Evaluation of external tubular configurations for a high-temperature chloride molten salt solar receiver operating above 700°C

Journal Article · Tue May 18 00:00:00 EDT 2021 · Solar Energy

DOI:https://doi.org/10.1016/j.solener.2021.04.054· OSTI ID:1784886

Martinek, Janna ^[1]; Jape, Sameer ^[1]; ^[1]

National Renewable Energy Lab. (NREL), Golden, CO (United States)

Next-generation concentrating solar power (CSP) tower technologies target operating temperatures exceeding 700°C to increase the thermal-to-electric conversion efficiency. Molten chloride salts are one possible alternative to current commercial molten nitrate salts to enable the higher operating temperature.
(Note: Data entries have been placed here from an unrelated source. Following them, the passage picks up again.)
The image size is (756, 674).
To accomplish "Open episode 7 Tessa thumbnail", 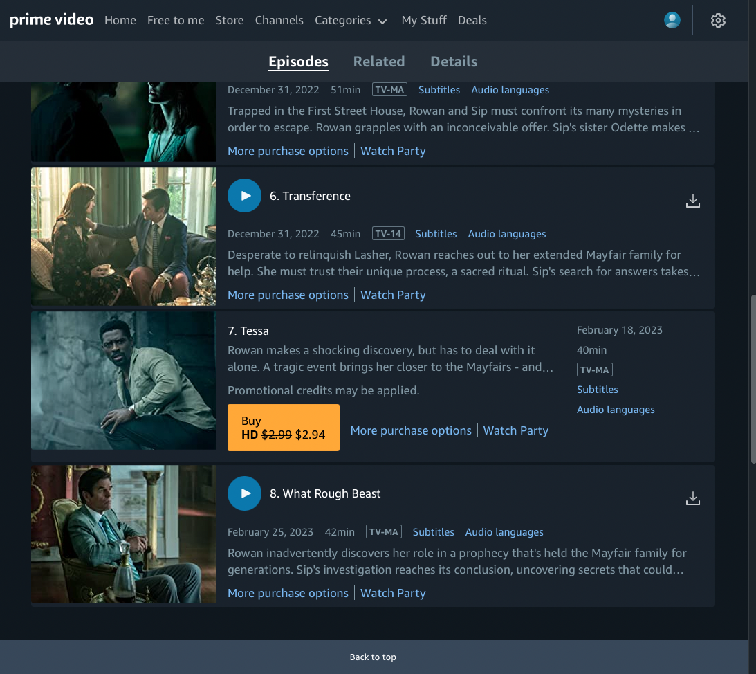I will tap(124, 381).
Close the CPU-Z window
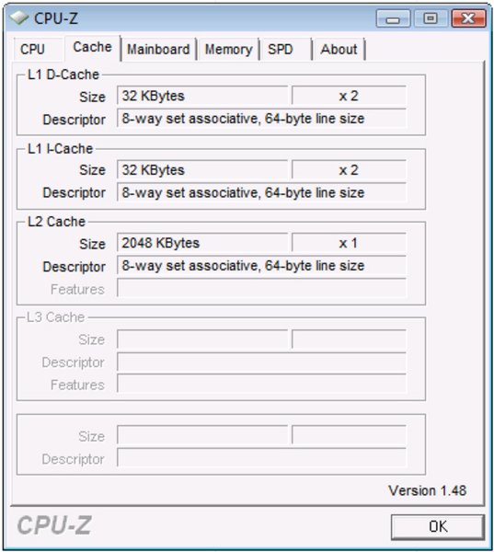Viewport: 494px width, 552px height. [468, 18]
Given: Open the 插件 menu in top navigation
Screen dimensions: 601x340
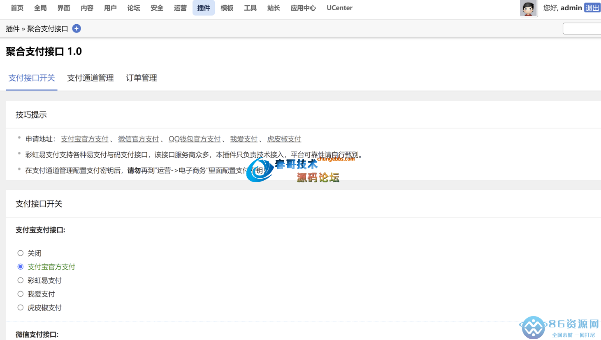Looking at the screenshot, I should (204, 7).
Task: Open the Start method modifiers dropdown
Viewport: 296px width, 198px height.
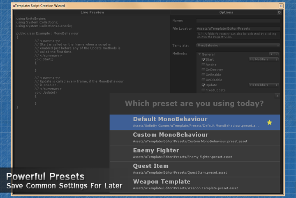Action: click(264, 59)
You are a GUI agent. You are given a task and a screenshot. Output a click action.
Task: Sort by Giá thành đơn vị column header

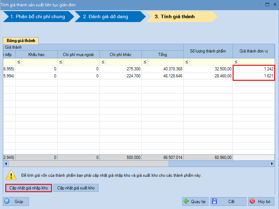[254, 51]
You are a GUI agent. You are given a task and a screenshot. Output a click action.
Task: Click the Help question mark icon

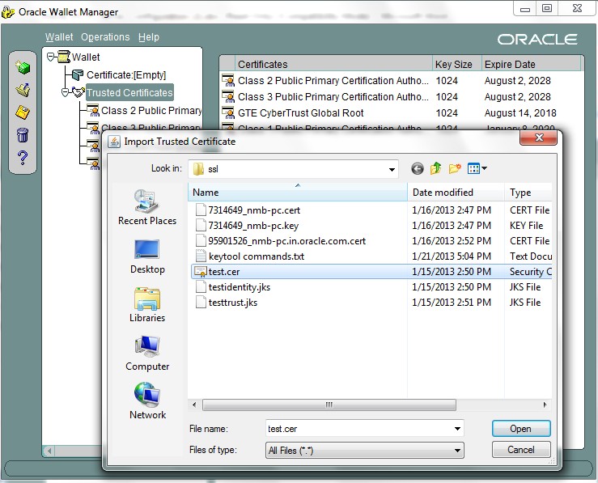23,158
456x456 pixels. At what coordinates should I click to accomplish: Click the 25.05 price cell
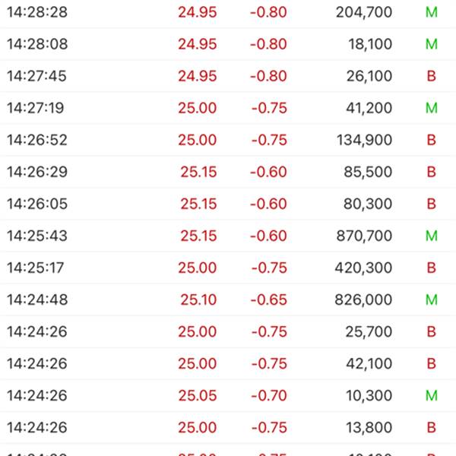[198, 395]
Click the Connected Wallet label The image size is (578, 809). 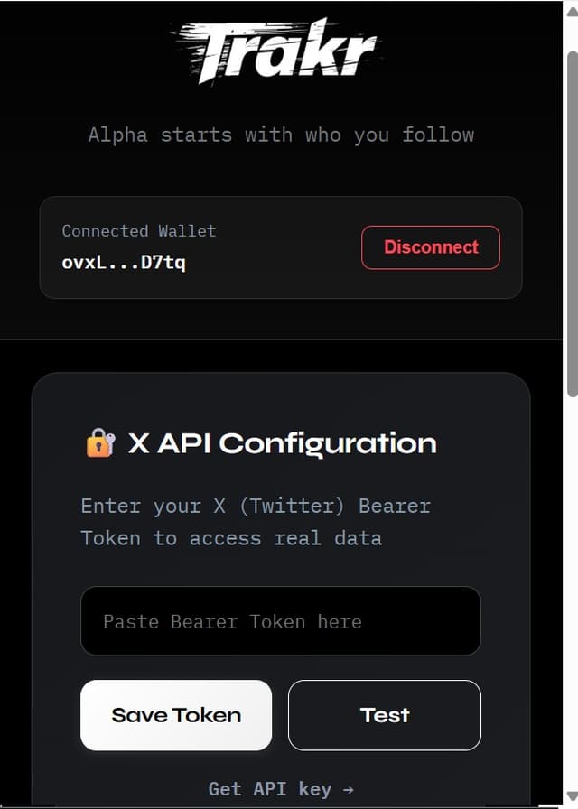(x=138, y=231)
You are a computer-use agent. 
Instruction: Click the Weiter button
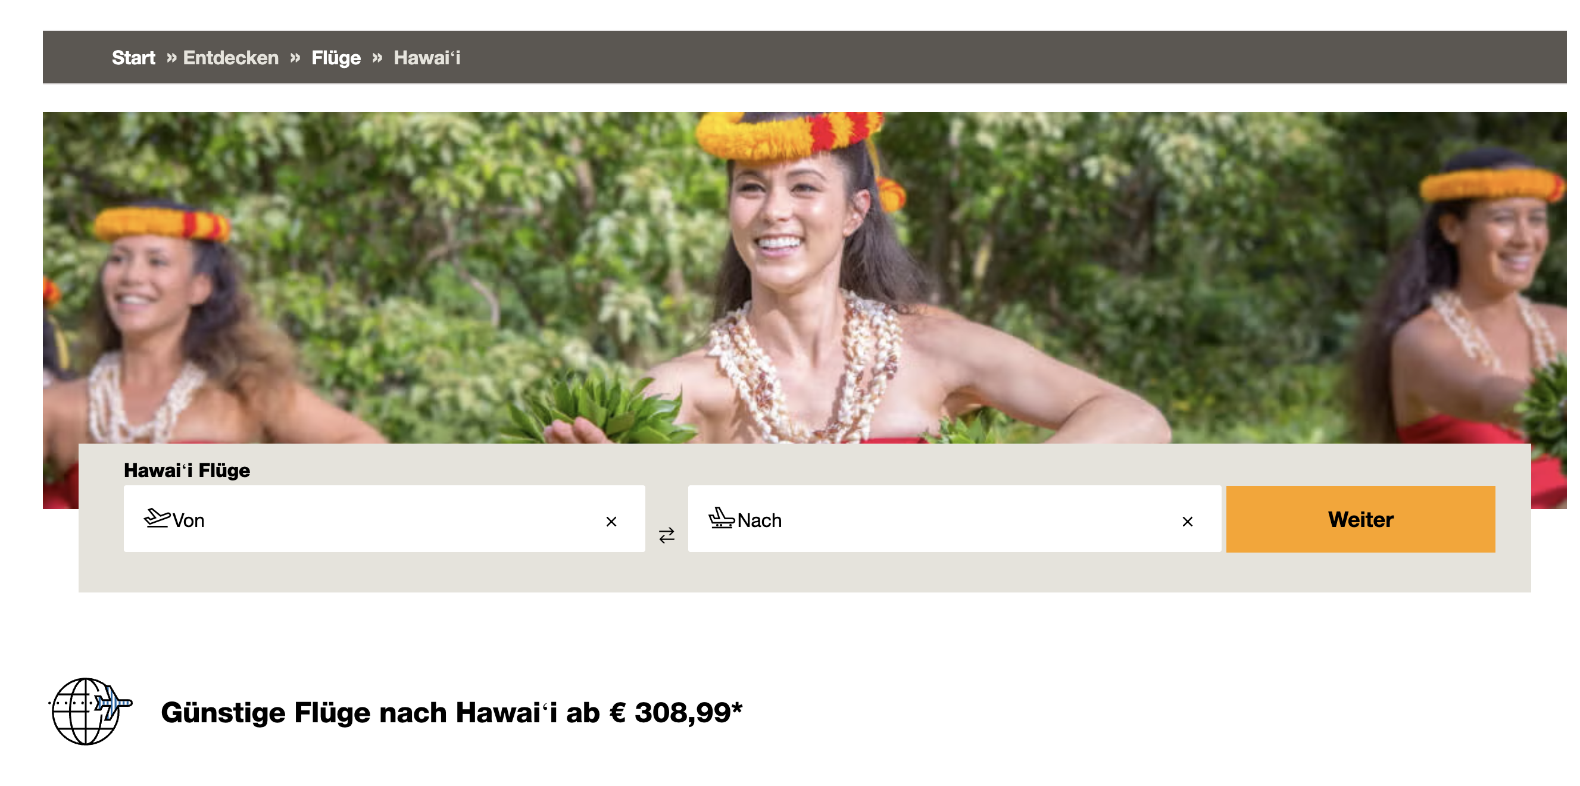coord(1360,519)
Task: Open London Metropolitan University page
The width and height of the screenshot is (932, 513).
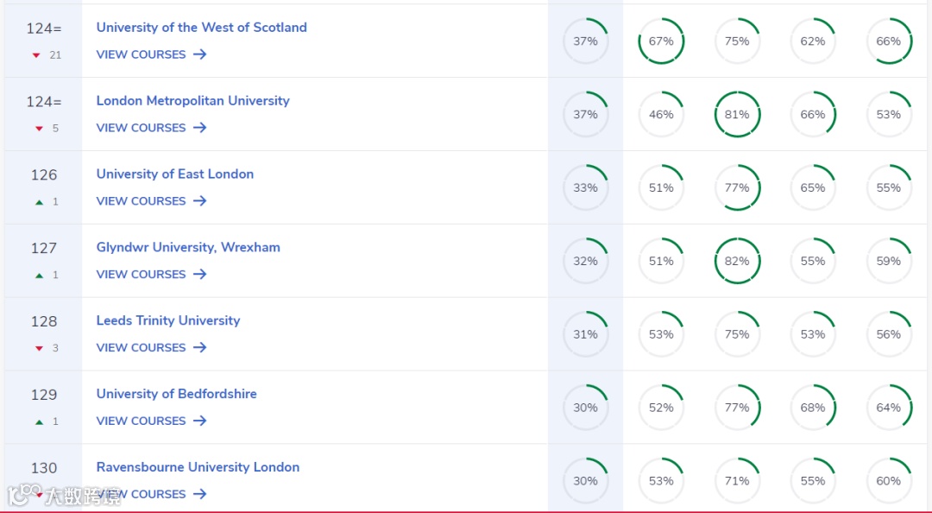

This paper analyzes the predicted optical, thermal-fluids, and structural performance of traditional external tubular solar receiver configurations applied with a chloride salt heat transfer fluid (HTF) and inlet/outlet temperatures of 500°C/735°C, and considers sensitivity analysis and optimization relative to receiver sizing, tube sizing, number of panels, flow circuit configurations, and solar flux concentration under constraints on internal velocity, pressure drop, wall thickness, and required creep-fatigue lifetime. The high temperature conditions increase the significance of inelastic deformation mechanisms such as creep relative to that expected in commercial 565°C nitrate salt designs. High-temperature creep and creep-fatigue damage in the metal alloy tubes are the key factors that limit allowable solar flux concentration and achievable receiver thermal efficiency at the near-800°C wall temperature conditions. For a traditional external cylindrical receiver configuration, the design parameters and conditions capable of satisfying all constraints produced, at best, a design point receiver efficiency of 78.2%, or 80.5% when excluding receiver intercept efficiency. Variation in the optimal receiver performance relative to uncertainty in the binding maximum velocity, minimum wall thickness, and minimum lifetime constraints is presented.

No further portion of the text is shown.